Senador da Rede pede mais atenção para pessoas que moram na rua – última pesquisa foi feita em 2008

O senador Flávio Arns (Rede-PR) pediu, em pronunciamento nesta quinta-feira (21), mais atenção com as pessoas que vivem nas ruas. Ele sugeriu ainda que os profissionais que trabalham com pessoas em situação de rua sejam ouvidos pelo governo.

— O poder público normalmente procura resolver o problema sem ouvir e sem respeitar o direito das pessoas que vivem nas ruas e sem contribuir para que elas voltem a viver com dignidade e sonhar. Cada pessoa ou família em situação de rua tem uma história, uma história diferente, a sua história, que é o ponto de partida para a busca de soluções — afirmou

Ele reclamou que as estatísticas governamentais que reúnem dados sobre a população de moradores de rua estão desatualizadas.

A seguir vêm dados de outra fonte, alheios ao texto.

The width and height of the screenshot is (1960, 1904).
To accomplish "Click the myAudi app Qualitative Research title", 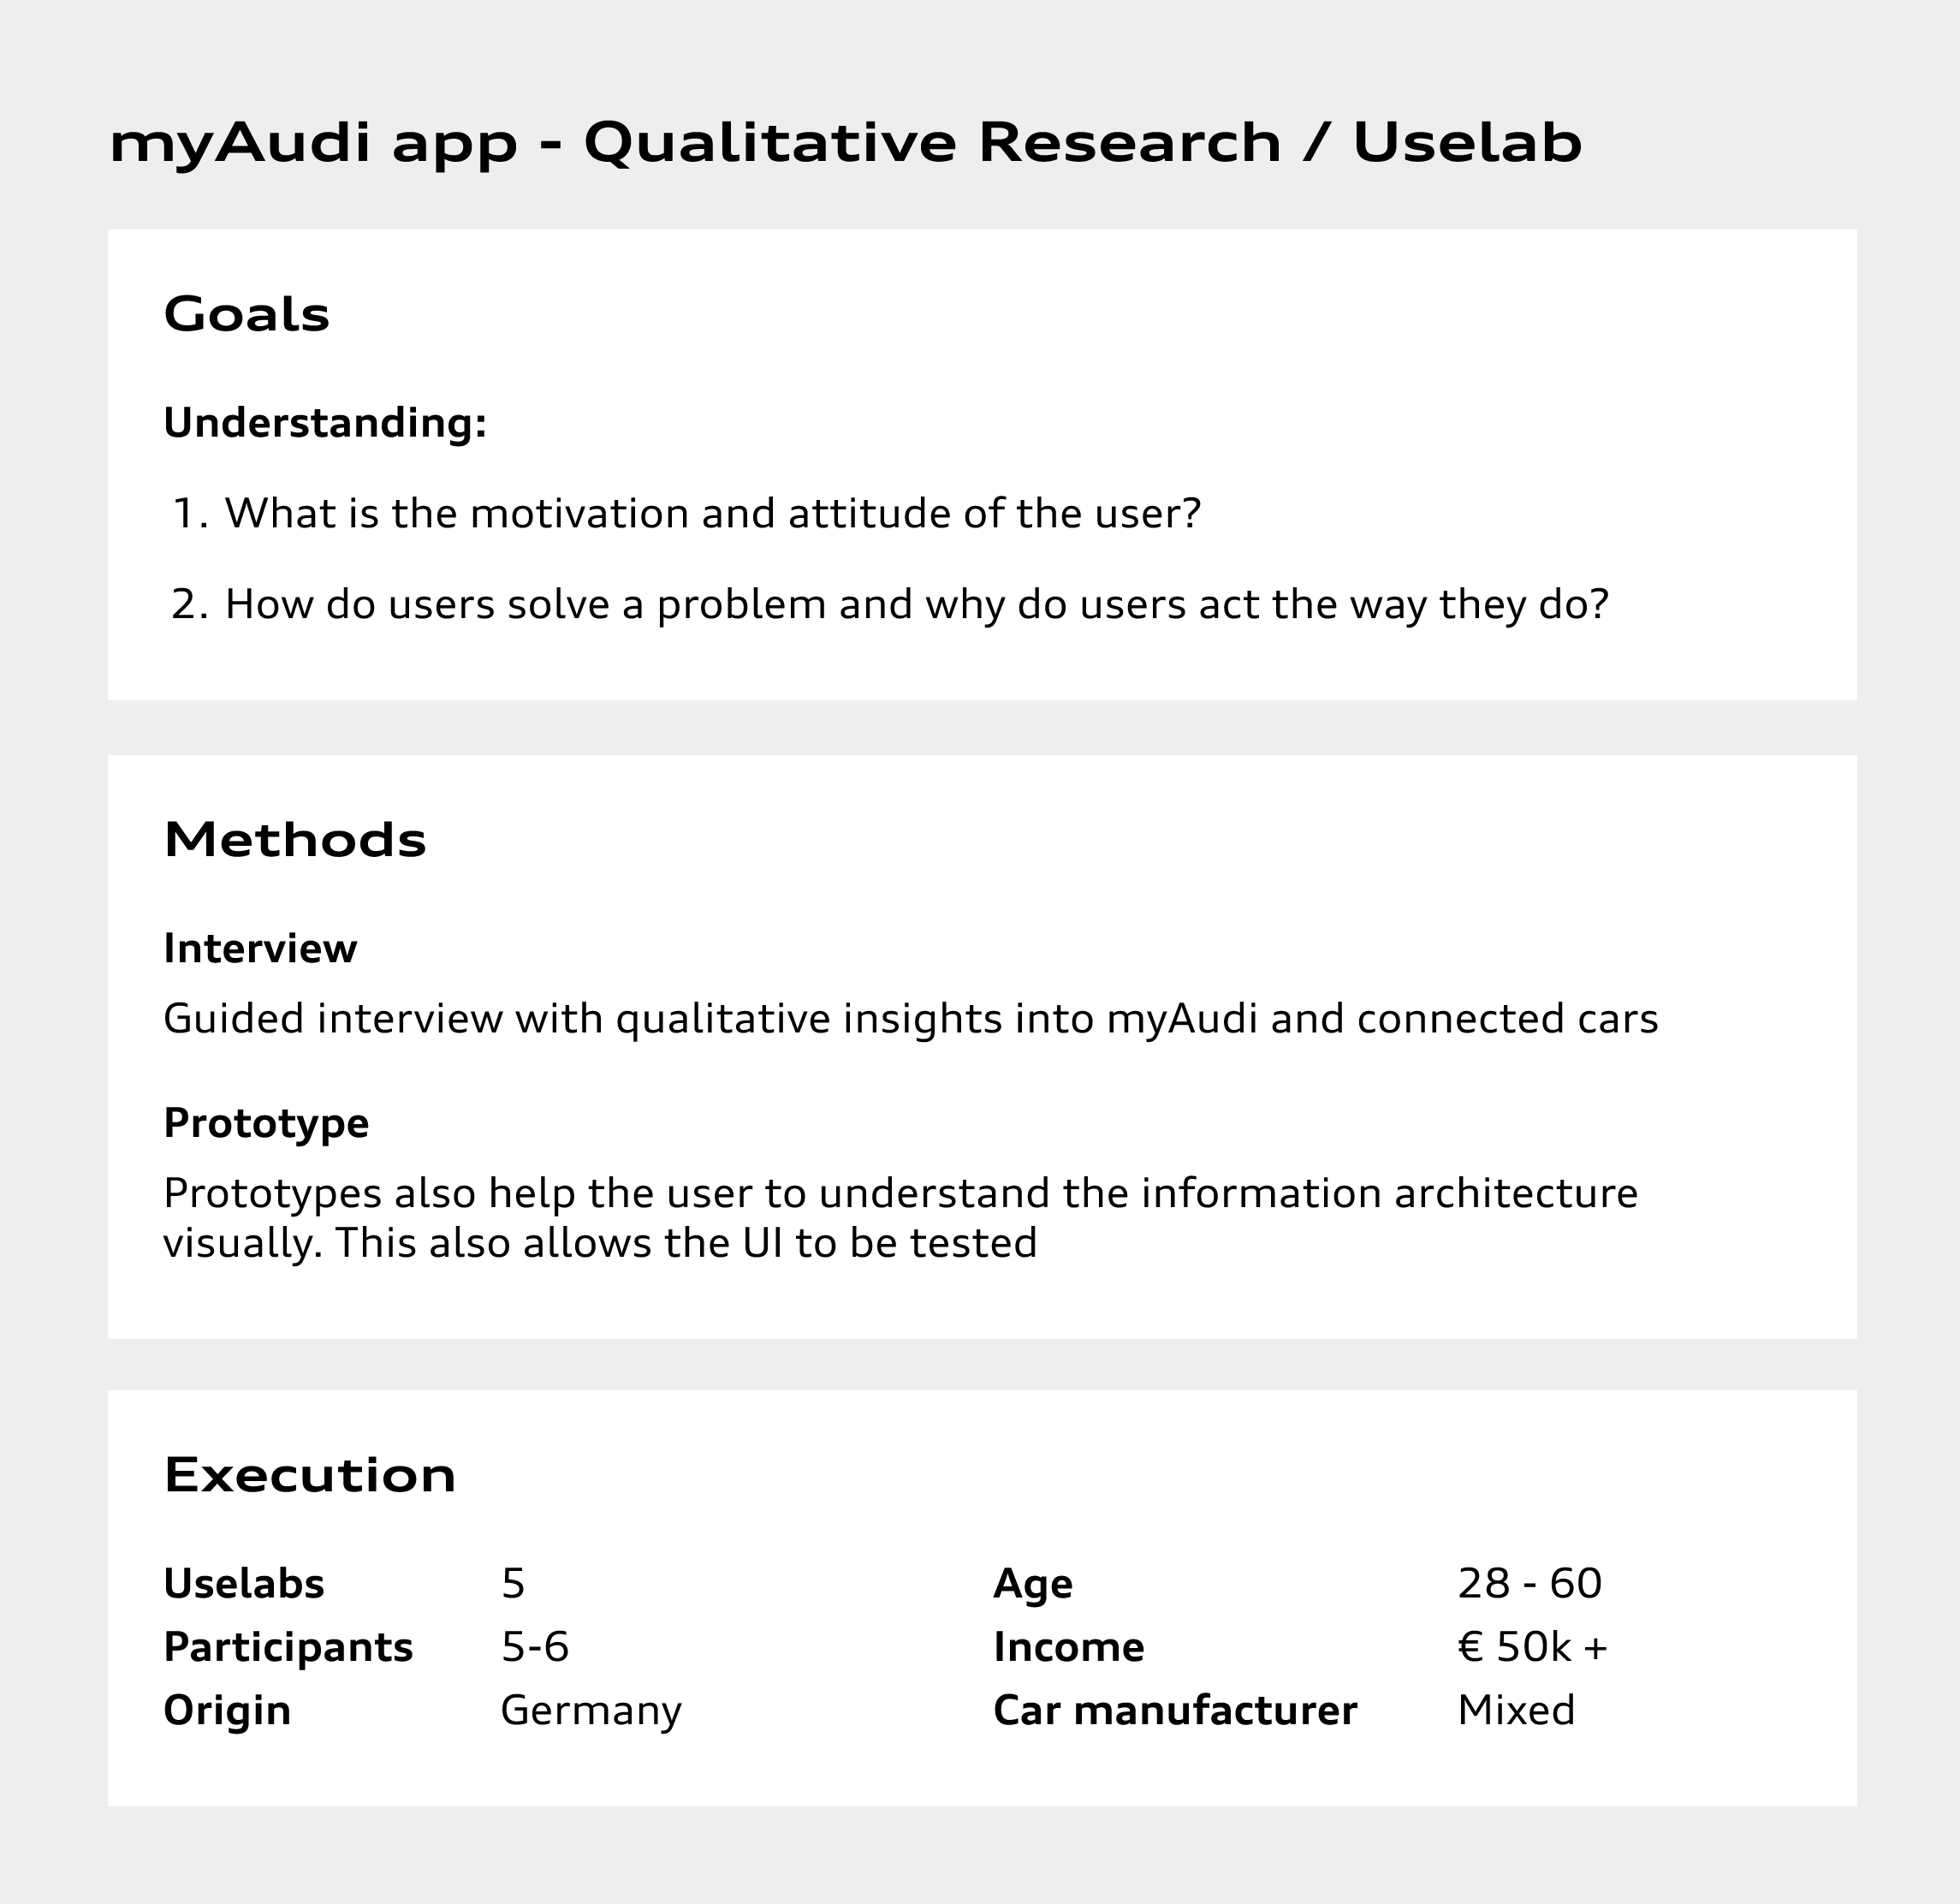I will pyautogui.click(x=845, y=143).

— Quantas pessoas estão nas ruas? A pesquisa nacional mais relevante foi em 2008. Já faz, portanto, 11 anos. Estão desatualizadas. Pelo Ministério do Desenvolvimento Social, levantamento só em 71 cidades maiores, identificou quase 32 mil pessoas em situação de rua. Cerca de 85% das pessoas que vivem nas ruas têm no trabalho a sua principal fonte de renda, especialmente com a coleta de materiais recicláveis; 80% fazem, pelo menos, uma refeição ao dia; e a principal opção de higiene é a rua mesmo ou albergues e centros de apoio; 30% informaram que possuíam alguma doença, com destaque para a alta prevalência de HIV/Aids.

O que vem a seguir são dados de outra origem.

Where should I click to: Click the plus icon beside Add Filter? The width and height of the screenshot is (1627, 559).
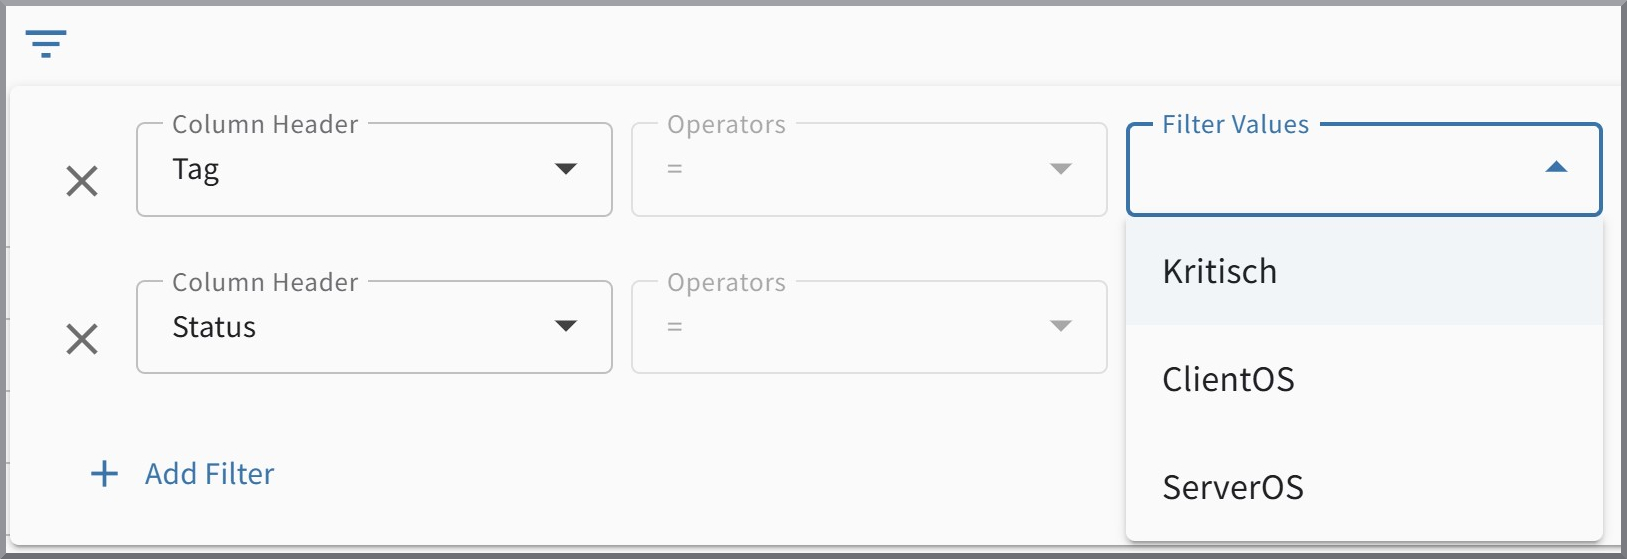click(x=104, y=474)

Arns citou uma pesquisa mais atualizada, publicada pelo Instituto de Política Econômica Aplicada (Ipea) em 2015,  que diz que o Brasil tem mais de 100 mil pessoas vivendo nas ruas. Apenas 47% da população de rua estimada estava no Cadastro Único em 2015.

O senador afirmou que é preciso ir além de alimentação e moradia e implementar uma política que traga mudanças positivas para essa população. É importante trazer os movimentos de representação regionais e nacional dos moradores de rua para o Senado e ouvi-los, sugeriu.